THE Hacker News’ weekly recap for 18 May 2026 surveys a flurry of cyber incidents from Exchange 0‑day exploits to a worm propagating through npm packages. It flags On‑Prem Microsoft Exchange Server CVE-2026-42897 as being exploited in the wild, described as a spoofing bug stemming from a cross‑site scripting flaw, with an anonymous researcher credited for discovery and Microsoft offering a temporary mitigation via the Exchange Emergency Mitigation Service while a permanent fix is prepared.

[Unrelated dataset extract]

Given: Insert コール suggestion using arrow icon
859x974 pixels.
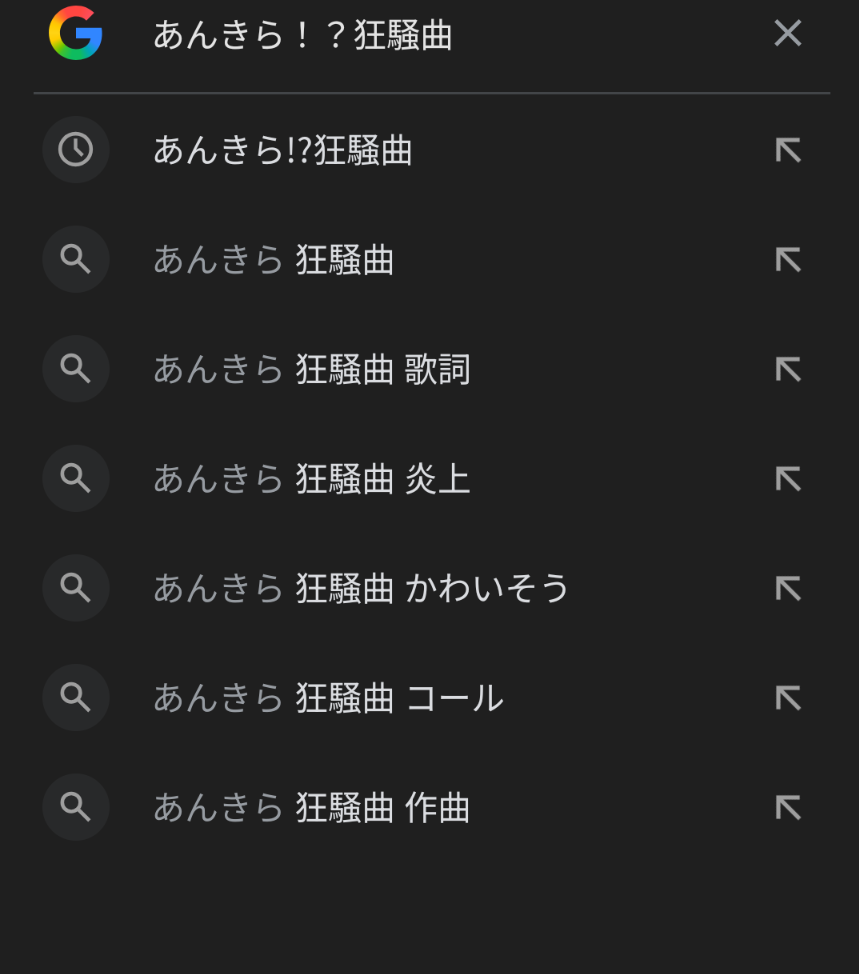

The piece also notes CVE-2026-20182 in Cisco Catalyst SD‑WAN Controller, with Cisco Talos citing a threat actor tracked as UAT‑8616 performing post‑compromise actions such as adding SSH keys and escalating privileges. It highlights the Mini Shai‑Hulud worm that compromised dozens of TanStack npm packages as part of a broader supply‑chain campaign, attributed to TeamPCP, which seeks to harvest credentials and enable wider cloud access.
The report stresses how a single poisoned dependency can cascade through thousands of downstream applications, underscoring the speed and scale of modern attacks in an AI‑driven threat landscape. It also notes related developments, including open‑source model phishing and AI‑assisted vulnerability discovery, illustrating the broad spectrum of threats confronting organisations today.